Until then, he has a committee of three serving as his eyes and ears: Mario, who ended three years of supervised release in June following a 42-month term for labor racketeering, and two longtime allies who hail from his downtown, or West Side, base: Lawrence “Little Larry” Dentico, 81, and Dominick “Quiet Dom” Cirillo, 75.

“Mario is a gangster in his own right,” says one law-enforcement expert. “He’s Chin’s blood-family connection. Larry and Quiet Dom are trustworthy old-timers who do his bidding with little fear of opposition from within or outside the family.”

As Gigante told a prison guard who wondered if younger inmates were bothering him: “Nobody fucks with me.” Or his disciples.


The Luchese Family
120 to 130 members
Boss: Vittorio “Vic” Amuso, 70
Underboss : Vacant
Consigliere: Vacant
Since 1991, the feds have convicted five Luchese leaders, including Vittorio “Vic” Amuso and acting bosses.

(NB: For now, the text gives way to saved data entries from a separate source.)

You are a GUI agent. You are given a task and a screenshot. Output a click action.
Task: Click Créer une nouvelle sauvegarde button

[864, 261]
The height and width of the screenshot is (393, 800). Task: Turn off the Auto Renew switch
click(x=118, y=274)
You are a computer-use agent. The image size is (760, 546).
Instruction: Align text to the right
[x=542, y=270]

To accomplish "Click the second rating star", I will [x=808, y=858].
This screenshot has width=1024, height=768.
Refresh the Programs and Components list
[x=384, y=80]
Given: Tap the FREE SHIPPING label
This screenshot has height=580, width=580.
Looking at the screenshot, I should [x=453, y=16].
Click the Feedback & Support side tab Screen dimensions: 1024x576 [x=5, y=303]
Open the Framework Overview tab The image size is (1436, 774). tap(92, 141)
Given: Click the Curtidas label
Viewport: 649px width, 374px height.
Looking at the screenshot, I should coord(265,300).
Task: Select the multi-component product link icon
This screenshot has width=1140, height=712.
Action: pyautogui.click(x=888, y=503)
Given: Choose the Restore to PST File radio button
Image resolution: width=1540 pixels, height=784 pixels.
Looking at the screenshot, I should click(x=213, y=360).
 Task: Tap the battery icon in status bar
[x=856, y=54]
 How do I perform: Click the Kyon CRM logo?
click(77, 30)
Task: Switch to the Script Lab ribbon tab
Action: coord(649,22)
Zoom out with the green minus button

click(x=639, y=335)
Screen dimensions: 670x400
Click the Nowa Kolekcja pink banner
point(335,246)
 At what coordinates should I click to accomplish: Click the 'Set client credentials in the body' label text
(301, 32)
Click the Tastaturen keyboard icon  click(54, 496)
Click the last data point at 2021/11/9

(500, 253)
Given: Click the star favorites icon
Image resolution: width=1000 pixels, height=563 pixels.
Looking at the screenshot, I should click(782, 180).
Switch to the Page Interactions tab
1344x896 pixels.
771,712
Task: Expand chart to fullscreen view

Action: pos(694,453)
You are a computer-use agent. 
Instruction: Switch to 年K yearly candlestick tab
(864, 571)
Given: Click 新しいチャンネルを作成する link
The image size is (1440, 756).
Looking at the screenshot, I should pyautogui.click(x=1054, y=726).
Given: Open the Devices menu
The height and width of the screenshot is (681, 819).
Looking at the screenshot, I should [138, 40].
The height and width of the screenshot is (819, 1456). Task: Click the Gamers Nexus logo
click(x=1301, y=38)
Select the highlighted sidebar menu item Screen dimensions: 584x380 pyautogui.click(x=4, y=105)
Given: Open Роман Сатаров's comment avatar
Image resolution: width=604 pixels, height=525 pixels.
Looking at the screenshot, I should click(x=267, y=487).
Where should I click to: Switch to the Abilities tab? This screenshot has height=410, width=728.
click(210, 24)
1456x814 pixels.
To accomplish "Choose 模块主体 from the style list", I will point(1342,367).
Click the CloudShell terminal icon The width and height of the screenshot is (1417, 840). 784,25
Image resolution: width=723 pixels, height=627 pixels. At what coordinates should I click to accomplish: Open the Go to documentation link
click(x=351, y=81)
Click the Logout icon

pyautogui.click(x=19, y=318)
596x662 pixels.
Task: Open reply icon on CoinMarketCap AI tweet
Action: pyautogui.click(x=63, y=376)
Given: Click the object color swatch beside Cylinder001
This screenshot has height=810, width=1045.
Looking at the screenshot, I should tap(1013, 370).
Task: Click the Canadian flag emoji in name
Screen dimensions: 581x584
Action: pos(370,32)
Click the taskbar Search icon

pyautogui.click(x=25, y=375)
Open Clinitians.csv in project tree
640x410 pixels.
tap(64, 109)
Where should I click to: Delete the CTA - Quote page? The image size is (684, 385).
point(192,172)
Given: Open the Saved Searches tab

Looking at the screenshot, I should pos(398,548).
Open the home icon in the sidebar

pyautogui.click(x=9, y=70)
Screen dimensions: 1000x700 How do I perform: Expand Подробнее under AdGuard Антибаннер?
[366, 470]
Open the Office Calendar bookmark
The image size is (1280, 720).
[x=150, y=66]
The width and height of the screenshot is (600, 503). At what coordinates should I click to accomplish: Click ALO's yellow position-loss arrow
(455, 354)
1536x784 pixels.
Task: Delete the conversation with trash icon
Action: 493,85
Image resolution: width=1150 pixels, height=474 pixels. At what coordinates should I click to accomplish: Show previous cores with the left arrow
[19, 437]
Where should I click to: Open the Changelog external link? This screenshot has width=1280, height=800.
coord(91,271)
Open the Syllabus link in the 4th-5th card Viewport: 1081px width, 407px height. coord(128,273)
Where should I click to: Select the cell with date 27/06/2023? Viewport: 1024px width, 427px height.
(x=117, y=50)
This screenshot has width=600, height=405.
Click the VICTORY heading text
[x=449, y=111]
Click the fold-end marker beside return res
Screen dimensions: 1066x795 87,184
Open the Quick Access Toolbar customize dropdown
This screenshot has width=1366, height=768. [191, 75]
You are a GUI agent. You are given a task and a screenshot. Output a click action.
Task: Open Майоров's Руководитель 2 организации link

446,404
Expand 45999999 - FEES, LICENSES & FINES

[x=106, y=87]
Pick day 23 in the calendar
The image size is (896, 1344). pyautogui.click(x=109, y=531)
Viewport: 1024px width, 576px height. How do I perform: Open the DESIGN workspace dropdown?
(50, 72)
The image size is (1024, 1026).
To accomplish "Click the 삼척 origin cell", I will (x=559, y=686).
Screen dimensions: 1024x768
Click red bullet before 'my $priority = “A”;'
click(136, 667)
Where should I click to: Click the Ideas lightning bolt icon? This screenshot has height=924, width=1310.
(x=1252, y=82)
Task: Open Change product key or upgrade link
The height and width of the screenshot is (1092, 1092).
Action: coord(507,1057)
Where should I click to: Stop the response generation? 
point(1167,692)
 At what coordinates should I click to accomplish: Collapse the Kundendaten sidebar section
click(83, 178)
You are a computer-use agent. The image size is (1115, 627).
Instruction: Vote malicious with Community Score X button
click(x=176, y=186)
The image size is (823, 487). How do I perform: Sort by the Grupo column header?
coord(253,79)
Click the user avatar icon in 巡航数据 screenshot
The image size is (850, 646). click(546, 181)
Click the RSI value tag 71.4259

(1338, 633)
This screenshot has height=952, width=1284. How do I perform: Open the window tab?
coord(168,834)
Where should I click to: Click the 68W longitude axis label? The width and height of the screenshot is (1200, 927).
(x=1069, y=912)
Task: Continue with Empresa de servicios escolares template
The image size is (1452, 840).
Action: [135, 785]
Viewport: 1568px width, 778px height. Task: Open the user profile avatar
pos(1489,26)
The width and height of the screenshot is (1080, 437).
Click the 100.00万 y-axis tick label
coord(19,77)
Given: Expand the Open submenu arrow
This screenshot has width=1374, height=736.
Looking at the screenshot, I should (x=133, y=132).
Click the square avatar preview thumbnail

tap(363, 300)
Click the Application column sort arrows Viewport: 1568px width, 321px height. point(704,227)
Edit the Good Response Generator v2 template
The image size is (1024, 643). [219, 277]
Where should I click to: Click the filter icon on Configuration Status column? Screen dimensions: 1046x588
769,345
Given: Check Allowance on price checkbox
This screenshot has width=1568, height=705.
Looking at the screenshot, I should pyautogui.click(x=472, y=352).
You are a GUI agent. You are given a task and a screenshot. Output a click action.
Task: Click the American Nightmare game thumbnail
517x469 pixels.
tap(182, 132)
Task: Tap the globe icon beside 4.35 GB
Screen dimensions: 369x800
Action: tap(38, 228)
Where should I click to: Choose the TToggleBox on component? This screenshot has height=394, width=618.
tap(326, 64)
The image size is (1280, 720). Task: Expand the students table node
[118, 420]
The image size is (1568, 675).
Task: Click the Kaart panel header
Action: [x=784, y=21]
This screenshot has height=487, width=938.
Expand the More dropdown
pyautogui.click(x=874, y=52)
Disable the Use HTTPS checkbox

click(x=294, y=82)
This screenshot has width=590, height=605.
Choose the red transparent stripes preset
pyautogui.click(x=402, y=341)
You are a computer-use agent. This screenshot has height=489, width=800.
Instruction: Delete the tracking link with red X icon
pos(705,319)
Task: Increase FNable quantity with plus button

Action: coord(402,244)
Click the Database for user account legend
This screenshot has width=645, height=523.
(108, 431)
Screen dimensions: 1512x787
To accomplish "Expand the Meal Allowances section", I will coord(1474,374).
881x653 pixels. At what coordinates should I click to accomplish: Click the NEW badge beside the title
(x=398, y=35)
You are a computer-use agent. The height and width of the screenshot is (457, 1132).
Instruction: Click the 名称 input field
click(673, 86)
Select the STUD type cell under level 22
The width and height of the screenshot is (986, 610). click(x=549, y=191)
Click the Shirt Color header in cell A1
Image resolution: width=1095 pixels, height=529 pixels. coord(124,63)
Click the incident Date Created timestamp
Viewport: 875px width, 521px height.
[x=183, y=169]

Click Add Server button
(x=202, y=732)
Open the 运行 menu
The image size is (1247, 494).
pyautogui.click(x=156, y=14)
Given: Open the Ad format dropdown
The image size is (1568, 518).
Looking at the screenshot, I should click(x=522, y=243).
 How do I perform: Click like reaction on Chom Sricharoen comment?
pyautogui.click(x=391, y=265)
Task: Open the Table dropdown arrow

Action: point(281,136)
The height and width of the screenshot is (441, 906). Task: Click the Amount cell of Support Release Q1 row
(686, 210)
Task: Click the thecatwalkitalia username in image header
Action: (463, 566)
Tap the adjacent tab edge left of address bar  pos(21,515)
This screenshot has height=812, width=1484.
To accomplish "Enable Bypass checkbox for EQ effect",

Two stand-in leaders, Alphonse “Little Al” D’Arco and Joseph “Little Joe” Defede, became turncoats. Another, Louis “Louie Bagels” Daidone, is serving life for murder.

The fifth, Steven Crea, 57, is serving three years for labor racketeering and due out of federal prison in August 2006. Crea, 57, who operates several construction companies, is viewed as the likely successor to the jailed-for-life Amuso.

Currently, the Lucheses have a trio of veteran capos functioning as a ruling committee: Aniello “Neil” Migliore, 71; Joseph DiNapoli, 69; and Matthew Madonna, 69.

Migliore, who served briefly as underboss to Antonio “Tony Ducks” Corallo decades ago, “is the biggest influence on the street,” says one law-enforcement official. “He’s more equal than the others,” says another investigator.

DiNapoli got out of federal prison in 1999 after 29 months for fraud and loan-sharking. Madonna was a major heroin trafficker who supplied notorious Harlem drug kingpin Leroy “Nicky” Barnes in the sixties and seventies. He was “made” following his release from federal prison in 1995, after serving twenty years for drug dealing.


Illustrations by Jack Unruh   

The DeCavalcante Family
40 to 50 members
Boss: Giovanni “John” Riggi, 79
Underboss : Vacant
Consigliere: Vacant
Six years ago, after decades as the ugly stepchildren of the New York mob, DeCavalcante mobsters thought they had finally achieved proper respect from the vaunted Five Families. They had killed a suspected informer for John Gotti and had joint rackets with New York wiseguys. As a crew of the Garden State gangsters drove to a sit-down with New York mobsters, they were taped by the FBI talking about their newfound status—a rise in fortunes that seemed to be reflected on TV.

“Hey, what’s this fucking thing, Sopranos. Is that supposed to be us?” asked soldier Joseph “Tin Ear” Sclafani.

“What characters. Great acting,” responded capo Anthony Rotundo. Unlike Tony Soprano, the DeCavalcante leader has been in prison since 1990. In 2003, John Riggi pleaded guilty to ordering murders both before and after his incarceration, agreeing to take ten more years in prison. Since 1999, nearly three dozen wiseguys and wannabes, including the family’s consigliere and seven capos, have bit the dust on racketeering, murder, and other charges.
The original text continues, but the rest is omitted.